━━ EXCERPTED RECORDS

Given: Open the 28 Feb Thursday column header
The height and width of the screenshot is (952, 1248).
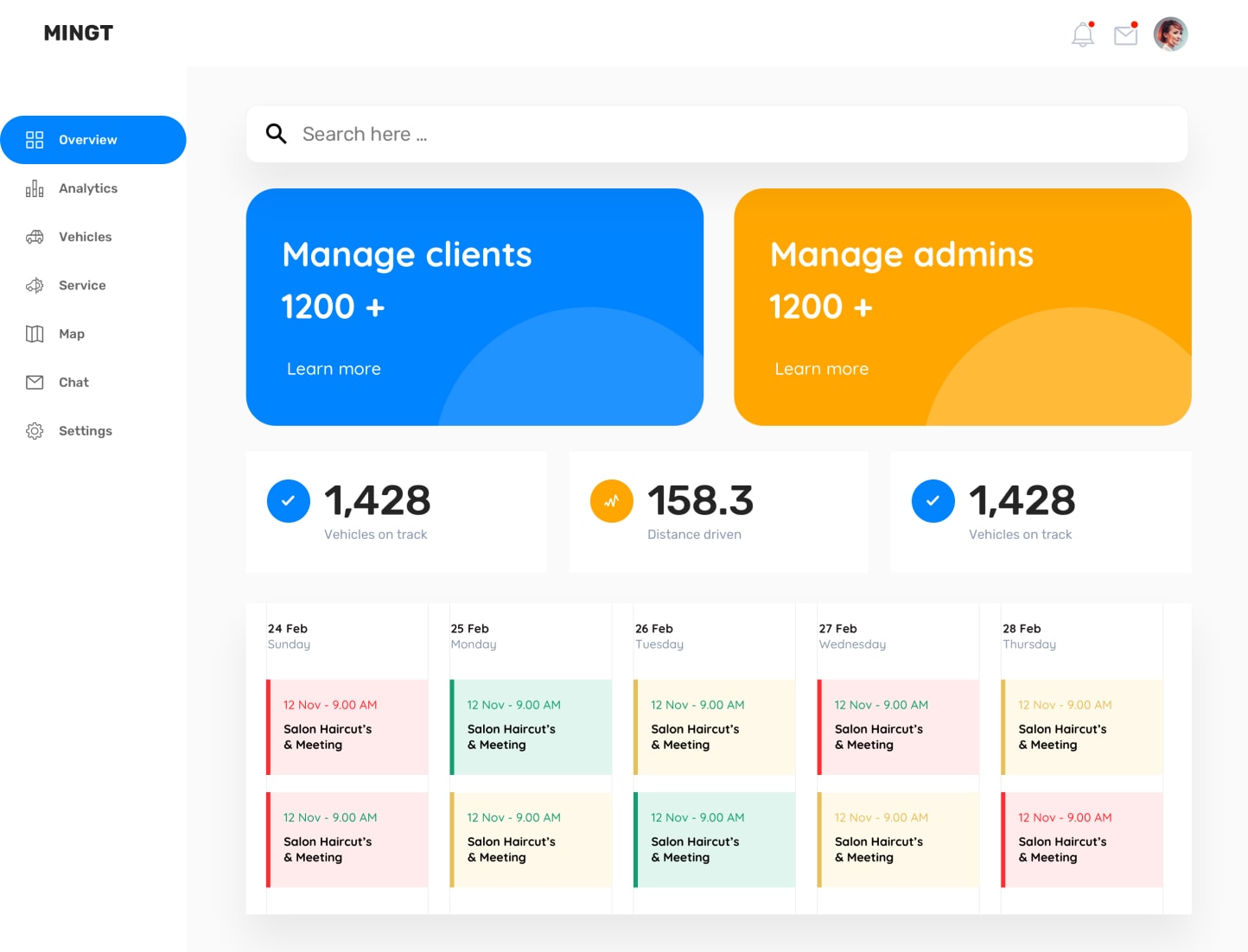Looking at the screenshot, I should click(1028, 636).
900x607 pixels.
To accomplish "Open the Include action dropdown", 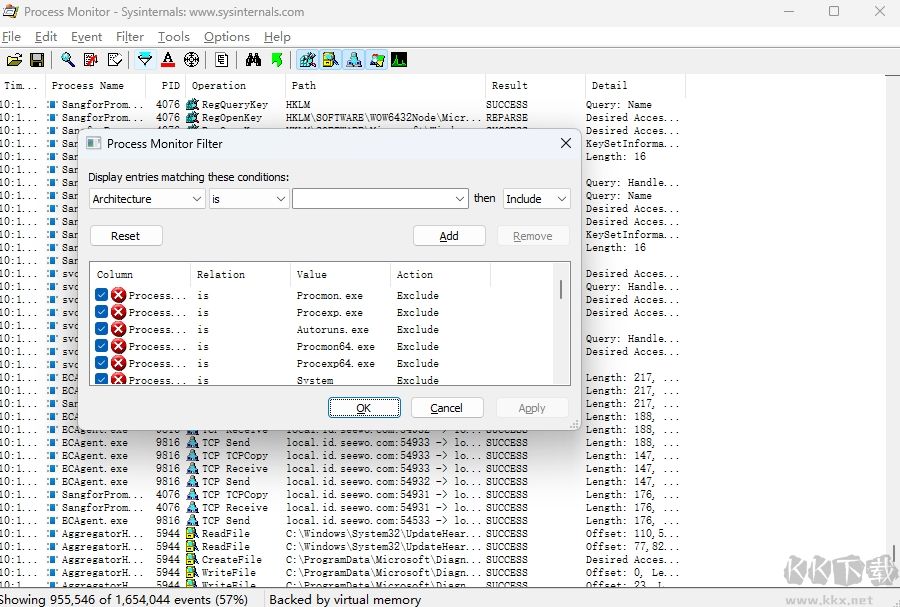I will tap(537, 199).
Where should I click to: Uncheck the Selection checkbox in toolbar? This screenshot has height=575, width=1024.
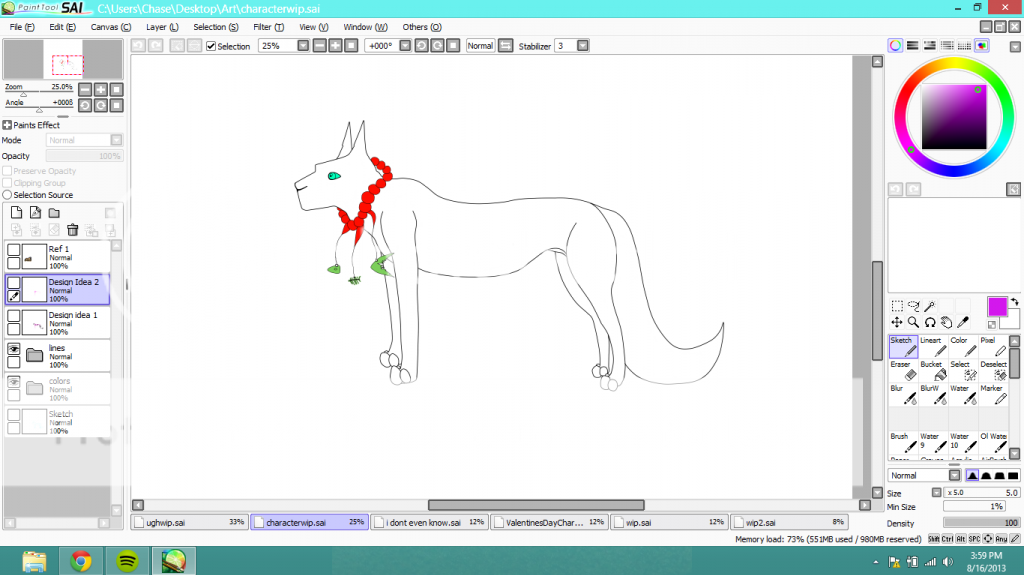[x=211, y=46]
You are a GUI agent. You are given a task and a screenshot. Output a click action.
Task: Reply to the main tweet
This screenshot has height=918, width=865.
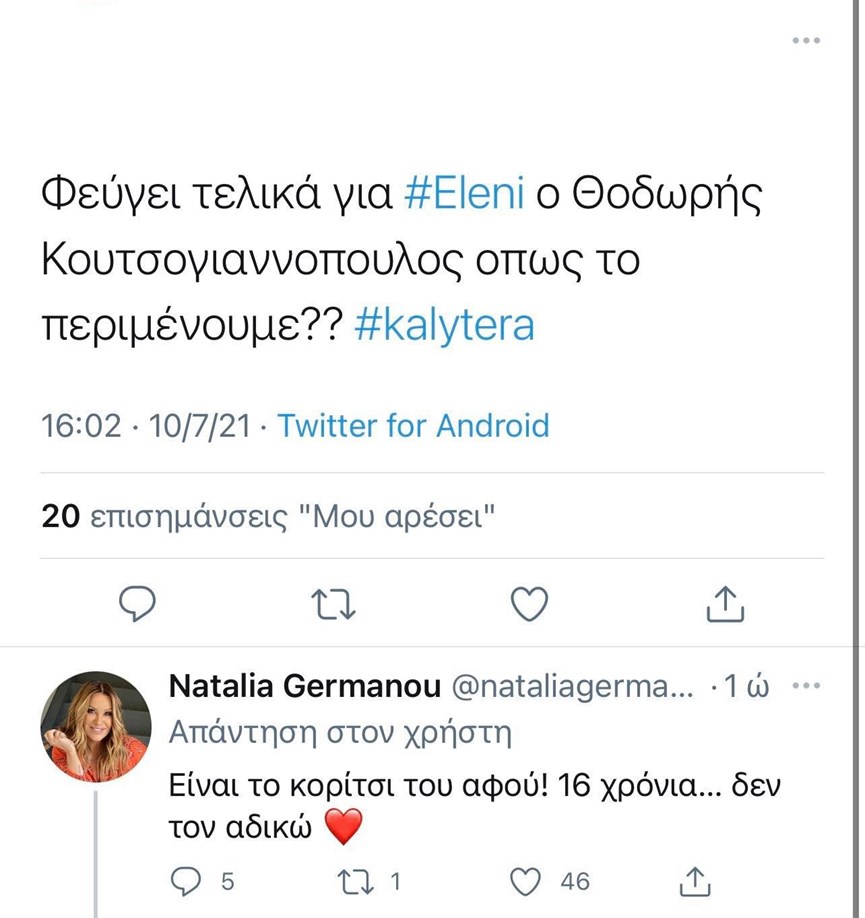(137, 603)
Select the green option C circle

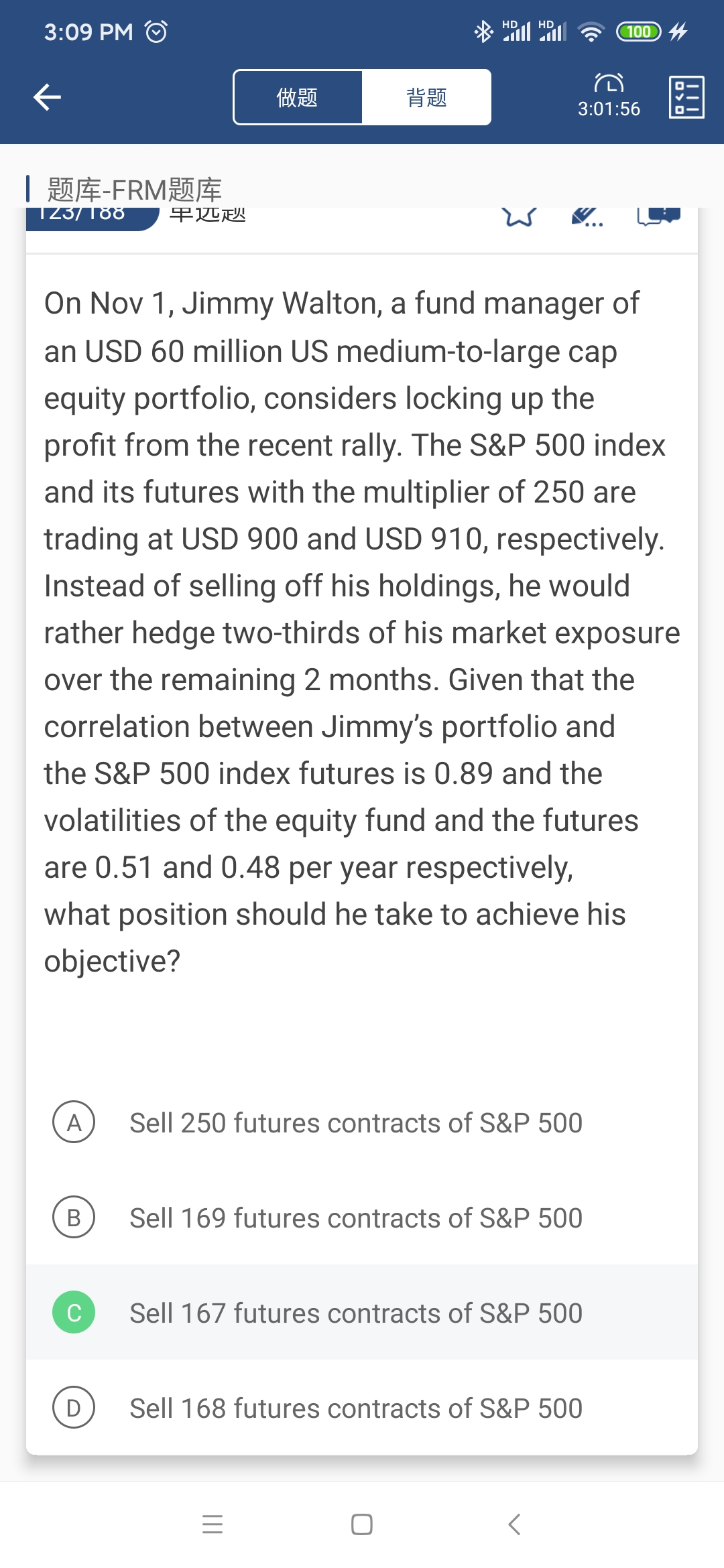click(x=74, y=1313)
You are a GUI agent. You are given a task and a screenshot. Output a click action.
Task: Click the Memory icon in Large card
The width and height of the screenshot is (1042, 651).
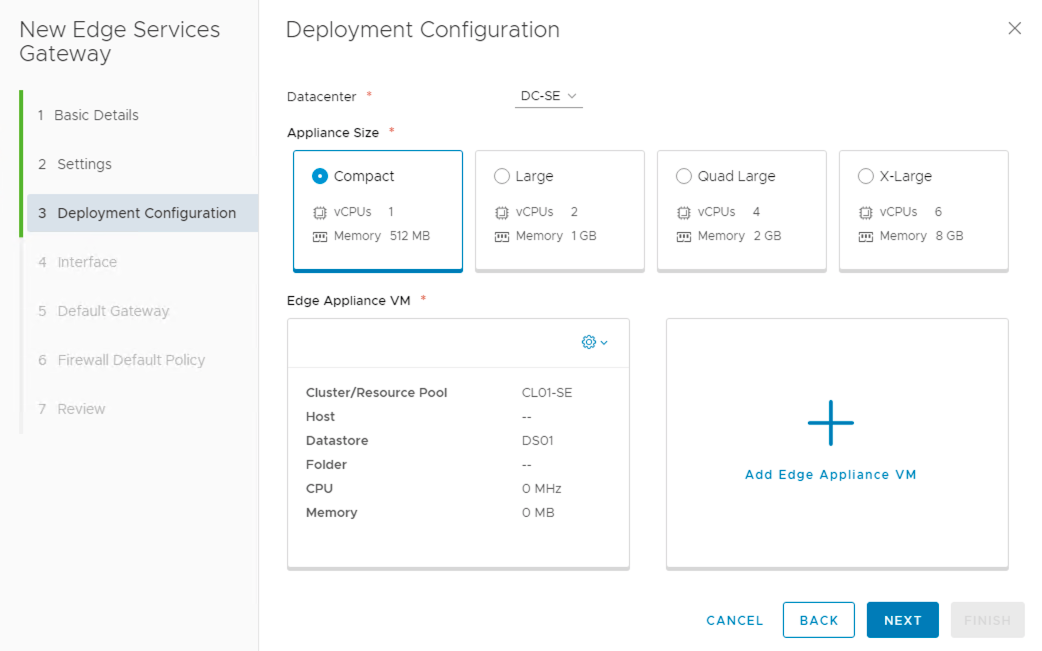tap(502, 237)
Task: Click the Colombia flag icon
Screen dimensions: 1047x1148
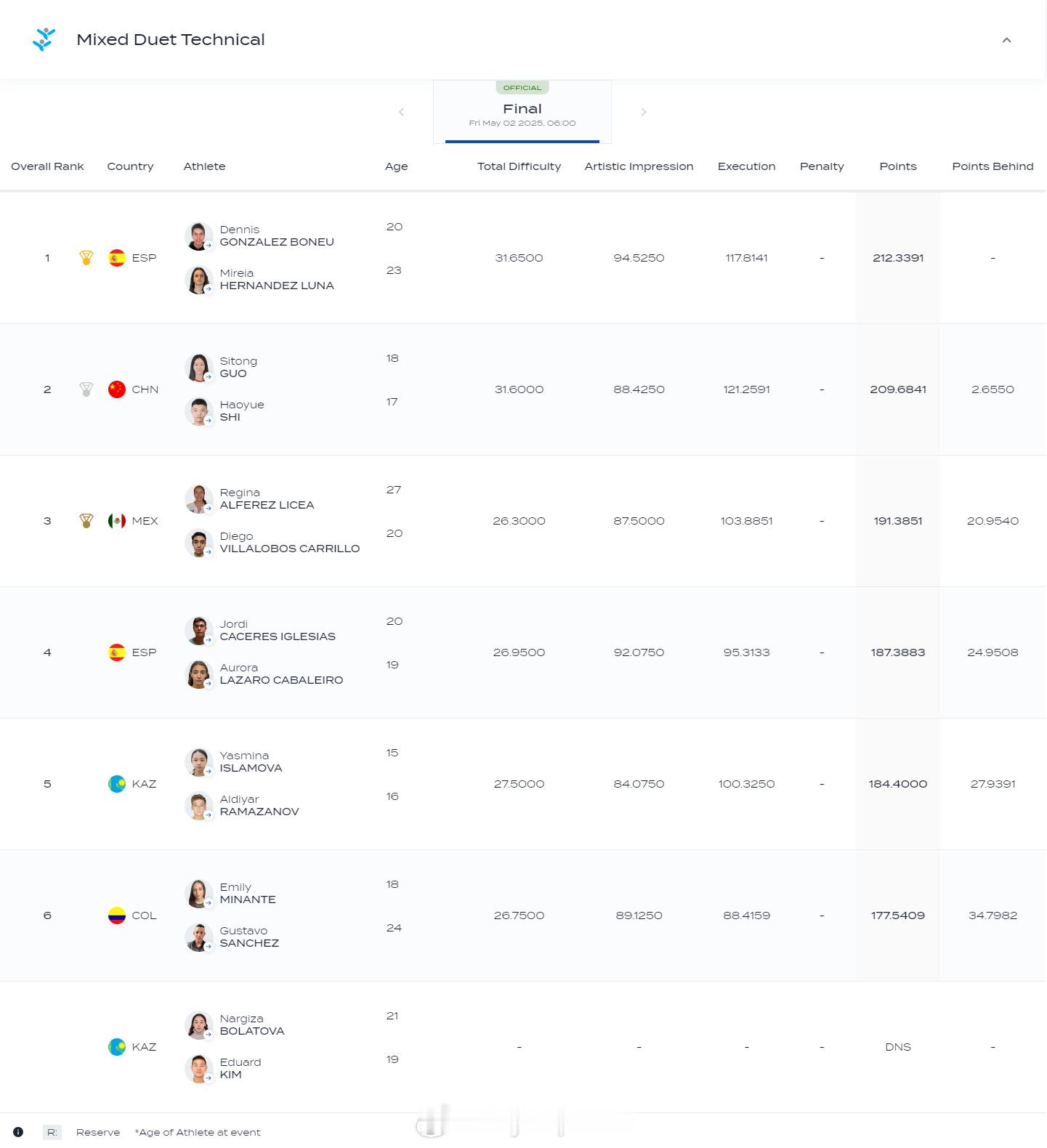Action: click(117, 915)
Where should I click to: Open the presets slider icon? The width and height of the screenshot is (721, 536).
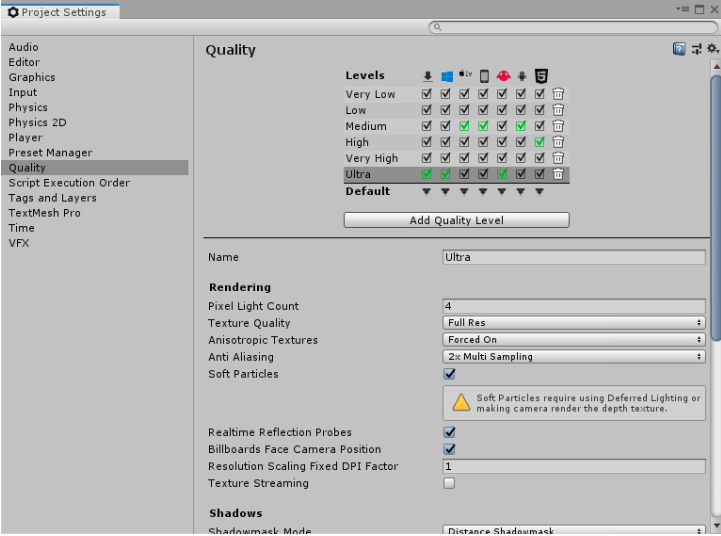[x=697, y=49]
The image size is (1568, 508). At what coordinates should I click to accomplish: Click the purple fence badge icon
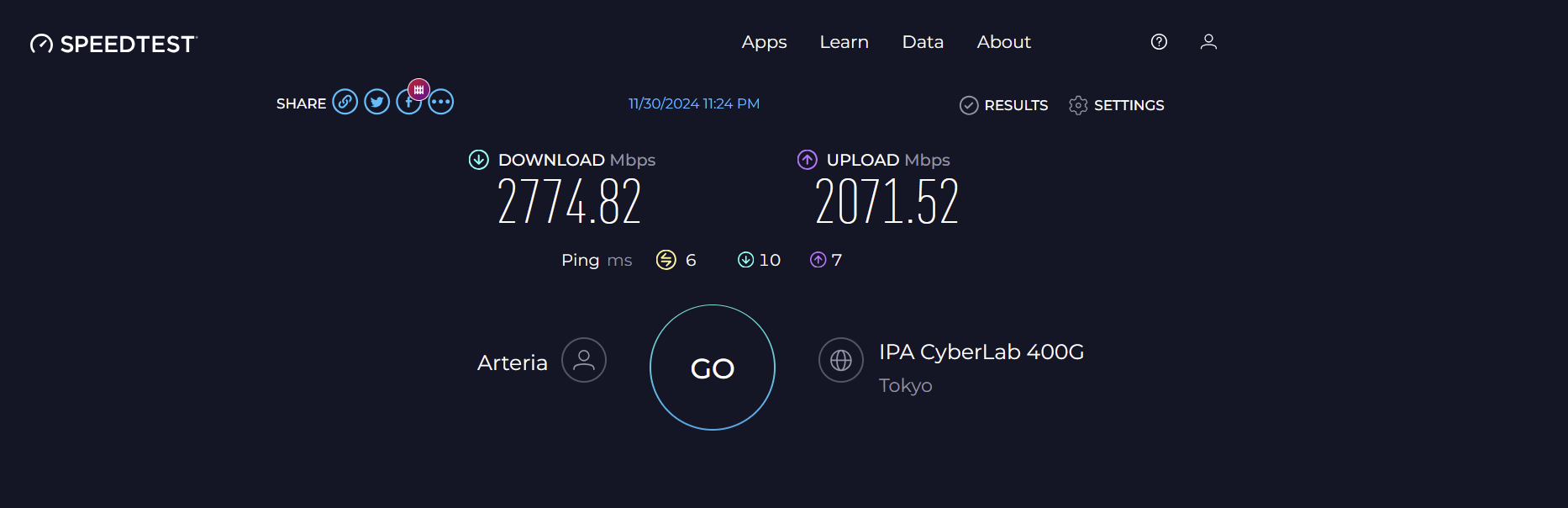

━━━━

-- WHAT YOU ARE ASKED TO DO --
Only what runs from the line with "Where should I click to: Uncheck" through the last line of the listing above belongs in the answer, set down exactly and free of pictures.

-- SOLUTION TO THIS EXERCISE --
Where should I click to: Uncheck the Selection checkbox in toolbar? This screenshot has height=575, width=1024.
[x=211, y=46]
You are a GUI agent. You are given a task and a screenshot. Output a click action.
Task: Reply to the main tweet
This screenshot has height=918, width=865.
(137, 603)
Select the green option C circle

click(x=74, y=1313)
You are a GUI agent. You are given a task and a screenshot. Output a click action.
Task: Click the Memory icon in Large card
The width and height of the screenshot is (1042, 651).
tap(502, 237)
Task: Click the Colombia flag icon
Screen dimensions: 1047x1148
Action: click(117, 915)
Where should I click to: Open the presets slider icon? The width and height of the screenshot is (721, 536).
[x=697, y=49]
The image size is (1568, 508). At what coordinates should I click to accomplish: Click the purple fence badge icon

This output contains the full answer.